Als Organisator der ASFW zeichnete sich Skander Negasi verantwortlich. Als Repräsentant des Rat für Formgebung für Subsahara-Staaten ermöglichte er so den über 350 Mitgliedsunternehmen des Rat für Formgebung, auf der Messe wertvolle Kontakte mit internationalen Designer/innen und Unternehmen zu knüpfen.
Erfahren Sie mehr über die internationalen Repräsentanzen des Rat für Formgebung.
Der Design Networking Hub
Gefördert durch das Auswärtige Amt entwickelt die Stiftung Deutsches Design Museum den „Design Networking Hub“ – eine zeitgemäße Wissens- und Netzwerkplattform zur Unterstützung deutsch-kenianischer Kooperationsprojekte im Bereich Design.

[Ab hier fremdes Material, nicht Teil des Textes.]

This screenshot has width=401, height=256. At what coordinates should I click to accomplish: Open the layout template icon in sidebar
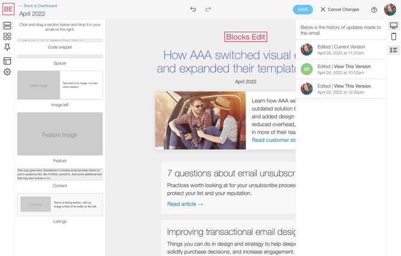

Der Design Networking Hub wird alle essentiellen Informationen für die Umsetzung deutsch-kenianischer bzw. internationaler Kooperationsprojekte bereitstellen. Damit entsteht eine praxisorientierte Informationsquelle für die Kultur- und Kreativwirtschaft beider Länder, die Designer/innen, Architekt/innen und Kreative verschiedener Disziplinen vernetzt und sie befähigt, selbstständig Kooperationsprojekte zu initiieren und umzusetzen.
Um das Informationsangebot des Design Networking Hubs maximal nutzungsorientiert zu gestalten, wurde eine Pilotgruppe aus zehn deutschen und kenianischen Jungdesigner/innen und -architekt/innen zusammengestellt, die in kleinen Teams den gesamten Prozess eines bilateralen Kooperationsprojekts durchlaufen. Gemeinsam entwickeln sie neue Produkt-, Geschäftsideen oder gemeinnützige Konzepte in den Bereichen Mobilität, Wohnen und Digitalisierung. Der Projektverlauf wird auf der Website des Design Networking Hubs dokumentiert.